The Department of Finance Administration requested The Women’s Shelter of Central Arkansas start a Sexual Assault program due to the high demand for one in Conway. In December of 2005, The Sexual Assault Crisis Response became a division of The Women’s Shelter. We have trained Crisis Advocates to help support our community. The Sexual Assault Program Director is Kate Vincent. Our office is located at 505 Amity Rd. Office 608 in Conway.
Why do I need a Sexual Assault Advocate? They can:
- Inform you of your rights as a sexual assault survivor.
- Provide emotional support.
- Assist you in making decisions about Personal safety planning. Obtaining medical attention. Reporting the incident to police. Getting other, urgent personal needs met.
- Meet you at the Hospital for support and advocacy during the Medical Forensic Exam.

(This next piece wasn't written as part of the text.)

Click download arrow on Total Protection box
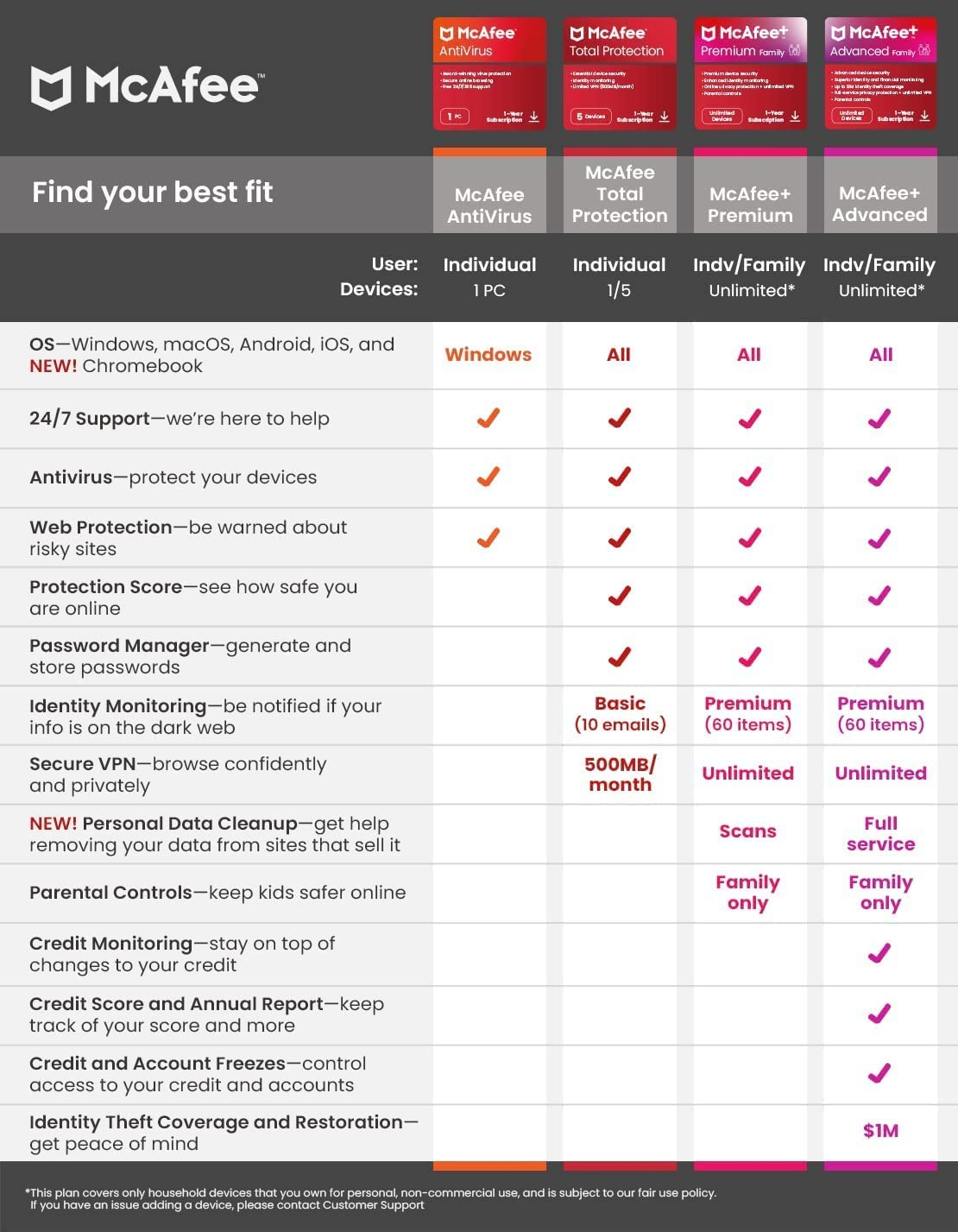 coord(665,117)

- Meet you at the Police Station for support and advocacy when you report the incident.
We make sure that you understand your options so you can make decisions that are right for you. We’re your voice when you can’t speak. We have your best interests at heart. If you need help or would just like to talk, please call us. 866-358-2265 We care and we’re here for YOU!
Services we provide:
Trained Advocates available 24-hours to help victims and survivors of sexual assault. The Crisis Hotline provides:
- Crisis intervention by phone through the 24-hour confidential crisis hotline for survivors dealing with the aftermath of an assault.
- Sensitive, supportive care for victims of sexual assault in immediate crisis. Crisis services are also provided to friends or family who accompany victims seeking medical care.

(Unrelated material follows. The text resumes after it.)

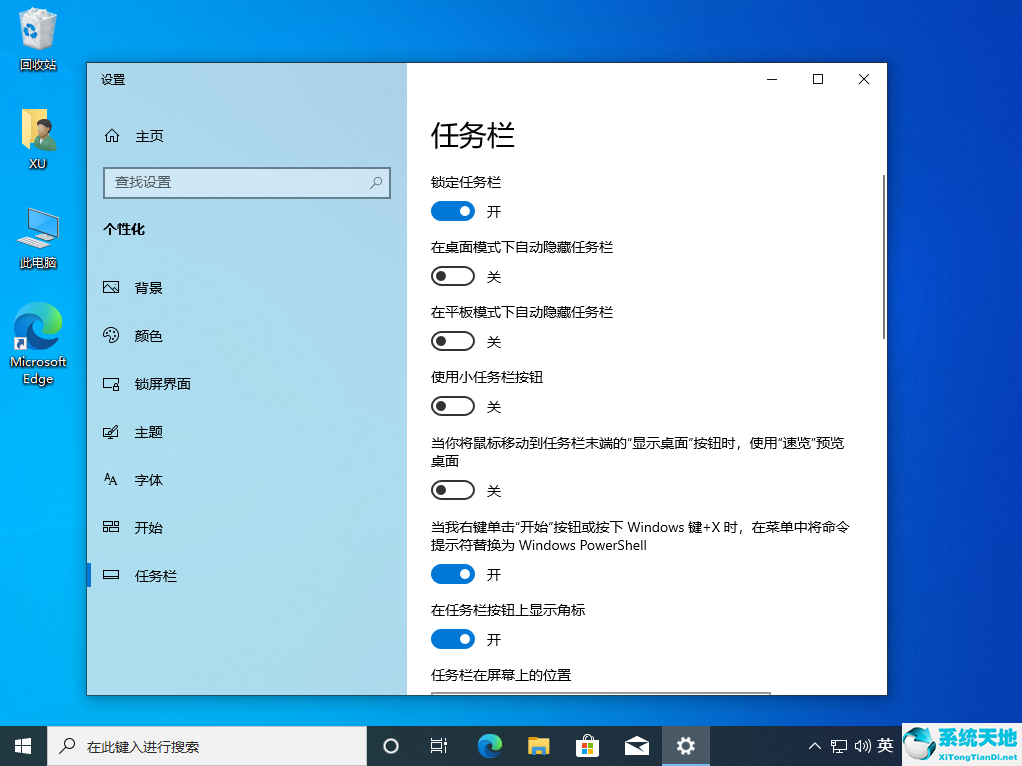Viewport: 1022px width, 766px height.
Task: Enable the 使用小任务栏按钮 toggle
Action: pyautogui.click(x=452, y=405)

- General referral information for area medical, legal, and counseling services.
Short-Term Respite: One to three days shelter is provided at The Women’s Shelter of Central Arkansas for victims in immediate crisis who are unable to return safely to their homes.
Short-term Crisis Counseling: Individual crisis counseling sessions for Sexual Assault survivors are available with trained crisis intervention advocates.
Sexual Assault/Rape Support Groups: A facilitator-led support group is available to adult women who were sexually abused as children or sexually assaulted as adults.
Date/Time: Every Wed. 8:00 a.m. – 9:00 a.m.